• Provided data
###
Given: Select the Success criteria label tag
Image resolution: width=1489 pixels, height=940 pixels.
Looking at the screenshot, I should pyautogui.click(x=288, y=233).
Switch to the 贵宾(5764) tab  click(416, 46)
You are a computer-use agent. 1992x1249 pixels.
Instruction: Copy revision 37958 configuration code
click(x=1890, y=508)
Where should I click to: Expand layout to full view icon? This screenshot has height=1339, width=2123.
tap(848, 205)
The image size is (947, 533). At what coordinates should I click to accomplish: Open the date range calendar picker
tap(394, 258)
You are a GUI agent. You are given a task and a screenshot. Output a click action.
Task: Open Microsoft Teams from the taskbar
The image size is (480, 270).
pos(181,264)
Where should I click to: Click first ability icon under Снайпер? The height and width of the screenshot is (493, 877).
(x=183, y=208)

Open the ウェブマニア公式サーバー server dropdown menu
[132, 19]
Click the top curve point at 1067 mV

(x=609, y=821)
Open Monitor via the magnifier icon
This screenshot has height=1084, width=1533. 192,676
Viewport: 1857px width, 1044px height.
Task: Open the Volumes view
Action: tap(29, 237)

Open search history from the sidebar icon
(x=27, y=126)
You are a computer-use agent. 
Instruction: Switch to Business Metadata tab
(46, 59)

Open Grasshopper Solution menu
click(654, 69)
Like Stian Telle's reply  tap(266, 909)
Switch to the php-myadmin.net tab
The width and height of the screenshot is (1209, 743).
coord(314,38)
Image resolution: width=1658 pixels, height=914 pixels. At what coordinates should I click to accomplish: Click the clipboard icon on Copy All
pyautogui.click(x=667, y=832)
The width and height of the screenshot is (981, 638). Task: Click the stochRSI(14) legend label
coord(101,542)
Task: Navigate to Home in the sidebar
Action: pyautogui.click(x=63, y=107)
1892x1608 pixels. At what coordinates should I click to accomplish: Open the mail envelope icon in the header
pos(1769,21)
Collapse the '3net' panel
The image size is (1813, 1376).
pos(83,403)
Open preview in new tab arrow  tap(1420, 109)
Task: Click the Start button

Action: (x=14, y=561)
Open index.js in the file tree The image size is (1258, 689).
###
• Work to complete
Print each entry above exactly as given.

• Task response
Given: Select the Success criteria label tag
Image resolution: width=1489 pixels, height=940 pixels.
Looking at the screenshot, I should pyautogui.click(x=288, y=233).
Switch to the 贵宾(5764) tab  click(416, 46)
You are a computer-use agent. 1992x1249 pixels.
Instruction: Copy revision 37958 configuration code
click(x=1890, y=508)
Where should I click to: Expand layout to full view icon? This screenshot has height=1339, width=2123.
tap(848, 205)
The image size is (947, 533). At what coordinates should I click to accomplish: Open the date range calendar picker
tap(394, 258)
You are a GUI agent. You are given a task and a screenshot. Output a click action.
Task: Open Microsoft Teams from the taskbar
The image size is (480, 270).
pos(181,264)
Where should I click to: Click first ability icon under Снайпер? The height and width of the screenshot is (493, 877).
(x=183, y=208)

Open the ウェブマニア公式サーバー server dropdown menu
[132, 19]
Click the top curve point at 1067 mV

(x=609, y=821)
Open Monitor via the magnifier icon
This screenshot has height=1084, width=1533. 192,676
Viewport: 1857px width, 1044px height.
Task: Open the Volumes view
Action: tap(29, 237)

Open search history from the sidebar icon
(x=27, y=126)
You are a computer-use agent. 
Instruction: Switch to Business Metadata tab
(46, 59)

Open Grasshopper Solution menu
click(654, 69)
Like Stian Telle's reply  tap(266, 909)
Switch to the php-myadmin.net tab
The width and height of the screenshot is (1209, 743).
coord(314,38)
Image resolution: width=1658 pixels, height=914 pixels. At what coordinates should I click to accomplish: Click the clipboard icon on Copy All
pyautogui.click(x=667, y=832)
The width and height of the screenshot is (981, 638). Task: Click the stochRSI(14) legend label
coord(101,542)
Task: Navigate to Home in the sidebar
Action: pyautogui.click(x=63, y=107)
1892x1608 pixels. At what coordinates should I click to accomplish: Open the mail envelope icon in the header
pos(1769,21)
Collapse the '3net' panel
The image size is (1813, 1376).
pos(83,403)
Open preview in new tab arrow  tap(1420, 109)
Task: Click the Start button

Action: (x=14, y=561)
Open index.js in the file tree The image size is (1258, 689).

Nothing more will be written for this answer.